Following four months of anti-tubercular treatment, in the beginning of November 2011, symptoms recurred and got hospitalized. Urgent chest X-ray showed cardiomegaly and echocardiogram revealed massive PE with impending cardiac tamponade (Fig. 2). Evidence of constrictive pericarditis was detected neither on echocardiographic finding nor in chest computed tomography scan. Patients became hemodynamically stable following aspiration of 350 ml of straw color fluid but developed unexplained bradycardia (pulse rate: 52/min). General examination revealed mild puffiness of face and non-pitting pedal edema. His deep tendon reflexes showed delayed relaxation. Analysis of pericardial fluid again was inclusive other than exudative character due to high protein content (6 g/dl).

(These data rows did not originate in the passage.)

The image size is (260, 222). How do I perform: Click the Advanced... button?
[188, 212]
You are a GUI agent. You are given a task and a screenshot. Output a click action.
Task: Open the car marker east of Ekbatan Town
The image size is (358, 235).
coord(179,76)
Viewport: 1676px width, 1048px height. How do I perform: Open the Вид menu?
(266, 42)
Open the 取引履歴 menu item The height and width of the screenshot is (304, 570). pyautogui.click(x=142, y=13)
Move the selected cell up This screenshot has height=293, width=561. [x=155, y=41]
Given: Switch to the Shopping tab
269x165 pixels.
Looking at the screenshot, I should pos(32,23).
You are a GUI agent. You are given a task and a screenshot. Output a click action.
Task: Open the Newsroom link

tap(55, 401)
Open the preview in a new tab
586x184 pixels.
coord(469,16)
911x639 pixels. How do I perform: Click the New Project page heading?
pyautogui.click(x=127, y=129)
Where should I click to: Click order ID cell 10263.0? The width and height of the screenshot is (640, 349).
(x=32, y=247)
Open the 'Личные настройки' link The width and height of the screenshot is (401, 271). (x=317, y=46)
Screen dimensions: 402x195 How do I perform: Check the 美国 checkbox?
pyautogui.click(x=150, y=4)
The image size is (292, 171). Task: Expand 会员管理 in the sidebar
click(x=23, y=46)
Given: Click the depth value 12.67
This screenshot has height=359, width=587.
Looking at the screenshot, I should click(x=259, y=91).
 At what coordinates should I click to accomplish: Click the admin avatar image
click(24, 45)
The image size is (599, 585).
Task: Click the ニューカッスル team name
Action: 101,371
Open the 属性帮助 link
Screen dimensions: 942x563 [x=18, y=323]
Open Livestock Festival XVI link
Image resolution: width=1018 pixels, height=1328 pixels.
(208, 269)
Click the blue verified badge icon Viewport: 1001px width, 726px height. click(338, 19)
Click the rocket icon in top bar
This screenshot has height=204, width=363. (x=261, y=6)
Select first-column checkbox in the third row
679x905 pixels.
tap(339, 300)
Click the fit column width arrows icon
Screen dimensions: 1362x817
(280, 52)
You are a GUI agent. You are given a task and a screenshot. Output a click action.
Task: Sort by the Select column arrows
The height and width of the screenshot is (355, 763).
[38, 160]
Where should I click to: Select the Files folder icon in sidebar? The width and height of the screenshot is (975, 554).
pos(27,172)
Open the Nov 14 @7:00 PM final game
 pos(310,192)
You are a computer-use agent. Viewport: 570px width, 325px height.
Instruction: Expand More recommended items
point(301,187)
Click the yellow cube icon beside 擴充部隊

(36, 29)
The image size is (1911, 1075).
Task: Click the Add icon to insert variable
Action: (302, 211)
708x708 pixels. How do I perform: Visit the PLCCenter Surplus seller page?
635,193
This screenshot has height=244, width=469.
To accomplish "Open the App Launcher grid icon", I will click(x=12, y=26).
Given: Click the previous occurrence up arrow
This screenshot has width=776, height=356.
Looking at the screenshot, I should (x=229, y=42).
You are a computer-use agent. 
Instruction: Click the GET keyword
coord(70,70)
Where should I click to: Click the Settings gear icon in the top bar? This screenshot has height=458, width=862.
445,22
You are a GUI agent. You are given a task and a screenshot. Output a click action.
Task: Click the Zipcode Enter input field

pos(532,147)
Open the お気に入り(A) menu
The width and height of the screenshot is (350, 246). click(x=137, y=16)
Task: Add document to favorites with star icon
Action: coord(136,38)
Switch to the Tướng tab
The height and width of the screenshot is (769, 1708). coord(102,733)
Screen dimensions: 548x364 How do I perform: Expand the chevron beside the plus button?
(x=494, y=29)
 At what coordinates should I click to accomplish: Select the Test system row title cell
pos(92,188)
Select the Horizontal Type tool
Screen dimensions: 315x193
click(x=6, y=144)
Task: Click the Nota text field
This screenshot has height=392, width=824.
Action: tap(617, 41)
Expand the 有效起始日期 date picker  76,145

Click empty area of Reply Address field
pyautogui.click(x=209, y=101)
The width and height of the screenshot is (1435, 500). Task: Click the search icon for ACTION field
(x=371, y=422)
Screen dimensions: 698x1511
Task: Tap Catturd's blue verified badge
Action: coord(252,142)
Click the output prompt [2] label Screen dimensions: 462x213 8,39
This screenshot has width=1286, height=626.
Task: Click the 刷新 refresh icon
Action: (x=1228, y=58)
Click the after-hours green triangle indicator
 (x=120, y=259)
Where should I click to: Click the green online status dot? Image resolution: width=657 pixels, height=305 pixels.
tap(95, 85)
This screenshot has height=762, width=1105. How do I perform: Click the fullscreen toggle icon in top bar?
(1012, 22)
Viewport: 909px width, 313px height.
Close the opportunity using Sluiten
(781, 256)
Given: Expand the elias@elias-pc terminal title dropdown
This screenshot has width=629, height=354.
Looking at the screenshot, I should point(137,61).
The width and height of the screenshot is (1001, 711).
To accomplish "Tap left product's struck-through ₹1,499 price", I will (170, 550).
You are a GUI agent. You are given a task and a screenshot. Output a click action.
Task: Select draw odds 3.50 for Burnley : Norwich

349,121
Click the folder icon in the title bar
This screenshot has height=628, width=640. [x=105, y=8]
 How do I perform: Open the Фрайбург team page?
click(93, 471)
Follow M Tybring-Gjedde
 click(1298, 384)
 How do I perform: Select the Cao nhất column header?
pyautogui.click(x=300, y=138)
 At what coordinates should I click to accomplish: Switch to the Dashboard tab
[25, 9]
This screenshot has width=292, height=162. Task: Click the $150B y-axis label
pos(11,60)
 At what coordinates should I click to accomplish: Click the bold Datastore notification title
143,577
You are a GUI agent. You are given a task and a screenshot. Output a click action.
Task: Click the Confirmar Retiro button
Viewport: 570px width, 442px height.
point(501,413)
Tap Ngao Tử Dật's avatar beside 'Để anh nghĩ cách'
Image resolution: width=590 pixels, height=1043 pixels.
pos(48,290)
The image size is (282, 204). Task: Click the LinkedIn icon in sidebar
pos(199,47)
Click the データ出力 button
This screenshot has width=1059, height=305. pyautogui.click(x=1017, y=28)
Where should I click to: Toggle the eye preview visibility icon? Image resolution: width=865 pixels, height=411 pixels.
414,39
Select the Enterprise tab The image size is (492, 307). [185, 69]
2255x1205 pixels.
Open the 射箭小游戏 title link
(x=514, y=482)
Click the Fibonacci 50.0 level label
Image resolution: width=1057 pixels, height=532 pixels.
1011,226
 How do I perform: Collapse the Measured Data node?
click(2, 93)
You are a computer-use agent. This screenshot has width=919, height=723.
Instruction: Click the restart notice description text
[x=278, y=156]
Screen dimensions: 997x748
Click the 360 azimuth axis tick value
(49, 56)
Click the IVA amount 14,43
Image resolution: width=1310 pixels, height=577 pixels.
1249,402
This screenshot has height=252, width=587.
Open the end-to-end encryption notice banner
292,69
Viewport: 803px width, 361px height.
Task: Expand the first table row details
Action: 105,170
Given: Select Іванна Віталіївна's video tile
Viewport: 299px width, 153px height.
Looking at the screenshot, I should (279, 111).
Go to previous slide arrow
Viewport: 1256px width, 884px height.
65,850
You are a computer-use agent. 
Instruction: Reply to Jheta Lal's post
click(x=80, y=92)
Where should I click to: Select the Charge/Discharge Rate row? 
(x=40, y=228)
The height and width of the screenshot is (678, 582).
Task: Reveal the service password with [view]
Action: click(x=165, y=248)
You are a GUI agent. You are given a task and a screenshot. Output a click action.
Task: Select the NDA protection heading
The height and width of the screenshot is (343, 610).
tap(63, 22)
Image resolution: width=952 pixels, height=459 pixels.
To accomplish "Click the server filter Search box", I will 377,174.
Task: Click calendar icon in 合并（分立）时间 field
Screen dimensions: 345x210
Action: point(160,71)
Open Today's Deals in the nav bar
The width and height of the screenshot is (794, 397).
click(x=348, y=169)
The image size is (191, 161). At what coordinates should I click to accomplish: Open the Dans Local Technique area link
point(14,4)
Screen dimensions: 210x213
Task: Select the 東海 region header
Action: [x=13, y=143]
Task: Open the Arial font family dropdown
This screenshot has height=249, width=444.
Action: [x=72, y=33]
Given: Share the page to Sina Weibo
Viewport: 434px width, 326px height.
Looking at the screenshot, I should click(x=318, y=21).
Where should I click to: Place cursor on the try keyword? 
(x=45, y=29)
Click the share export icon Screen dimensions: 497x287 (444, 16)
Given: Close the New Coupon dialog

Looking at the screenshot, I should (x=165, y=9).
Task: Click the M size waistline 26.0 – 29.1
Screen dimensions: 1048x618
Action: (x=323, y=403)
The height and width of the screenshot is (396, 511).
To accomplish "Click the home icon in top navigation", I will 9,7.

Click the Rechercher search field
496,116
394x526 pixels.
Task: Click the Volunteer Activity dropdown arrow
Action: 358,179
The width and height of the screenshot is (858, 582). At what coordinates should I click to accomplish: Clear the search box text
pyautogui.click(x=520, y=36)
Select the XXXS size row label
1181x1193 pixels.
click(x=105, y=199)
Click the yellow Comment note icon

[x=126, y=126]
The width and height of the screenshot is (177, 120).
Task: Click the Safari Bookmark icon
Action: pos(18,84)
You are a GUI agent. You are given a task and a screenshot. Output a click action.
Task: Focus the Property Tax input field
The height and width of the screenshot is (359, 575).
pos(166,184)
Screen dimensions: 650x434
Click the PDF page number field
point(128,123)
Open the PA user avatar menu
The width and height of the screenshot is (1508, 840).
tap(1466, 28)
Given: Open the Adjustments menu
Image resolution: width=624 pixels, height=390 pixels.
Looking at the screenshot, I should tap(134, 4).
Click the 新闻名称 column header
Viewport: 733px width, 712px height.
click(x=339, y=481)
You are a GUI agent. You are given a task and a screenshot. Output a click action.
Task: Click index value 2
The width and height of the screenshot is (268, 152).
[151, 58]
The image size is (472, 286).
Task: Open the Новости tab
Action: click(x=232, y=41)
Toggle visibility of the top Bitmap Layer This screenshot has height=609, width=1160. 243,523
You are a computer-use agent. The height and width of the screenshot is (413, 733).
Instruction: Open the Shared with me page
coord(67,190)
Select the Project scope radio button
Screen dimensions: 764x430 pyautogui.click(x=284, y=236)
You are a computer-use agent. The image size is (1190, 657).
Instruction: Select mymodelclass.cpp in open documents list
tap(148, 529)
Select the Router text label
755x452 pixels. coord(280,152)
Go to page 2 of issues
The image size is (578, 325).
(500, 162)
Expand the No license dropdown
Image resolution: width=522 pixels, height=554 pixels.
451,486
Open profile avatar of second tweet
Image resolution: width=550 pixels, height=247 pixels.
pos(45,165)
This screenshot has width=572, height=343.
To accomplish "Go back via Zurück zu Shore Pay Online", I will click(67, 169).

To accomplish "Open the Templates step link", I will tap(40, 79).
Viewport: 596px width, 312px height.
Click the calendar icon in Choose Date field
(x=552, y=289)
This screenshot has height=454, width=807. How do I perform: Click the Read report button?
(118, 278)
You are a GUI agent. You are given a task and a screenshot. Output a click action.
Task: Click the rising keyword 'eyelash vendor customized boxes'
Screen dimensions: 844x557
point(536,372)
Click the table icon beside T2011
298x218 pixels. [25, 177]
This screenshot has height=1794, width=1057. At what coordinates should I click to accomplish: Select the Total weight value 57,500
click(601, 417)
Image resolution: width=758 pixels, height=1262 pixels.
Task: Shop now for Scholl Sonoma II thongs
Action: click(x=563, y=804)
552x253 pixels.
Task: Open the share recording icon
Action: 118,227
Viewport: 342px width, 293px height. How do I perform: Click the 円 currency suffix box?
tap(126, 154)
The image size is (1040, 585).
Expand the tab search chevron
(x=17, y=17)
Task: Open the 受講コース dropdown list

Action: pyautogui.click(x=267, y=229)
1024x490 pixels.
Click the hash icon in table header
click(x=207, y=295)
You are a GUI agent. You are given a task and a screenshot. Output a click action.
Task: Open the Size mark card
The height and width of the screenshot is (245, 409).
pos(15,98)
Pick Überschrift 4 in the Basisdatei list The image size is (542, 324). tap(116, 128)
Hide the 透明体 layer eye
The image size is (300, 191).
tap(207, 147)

Considering recurrent PE and clinical features, thyroid function was ordered. The result showed low free thyroxine (FT4): 0.28 ng/dl [range: 0.9–2.6 ng/dl], free tri-iodothyronine (FT3): 180 pg/dl [range: 240–560 pg/dl] and thyroid stimulating hormone (TSH): 22.51 mIU/l [range: 1.7–9.1 mIU/l]. Ultrasound of thyroid gland was performed showing normally located gland. Both anti-thyroid peroxidase antibodies and anti-thyroglobulin antibody test results were negative. Child was diagnosed as primary hypothyroidism and levo-thyroxine replacement therapy was started at a dose of 5 μg/kg/day. On follow-up visit at six week, repeat thyroid function showed FT4: 2.3 ng/dl and TSH: 3.5 mIU/l. Follow-up echocardiography revealed minimal PE. Till date, child is on levo-thyroxine replacement, maintaining euthyroid state without further recurrence of PE. It was concluded that primary hypothyroidism was the etiology of initial massive PE which was not suspected due to absence of common clinical findings.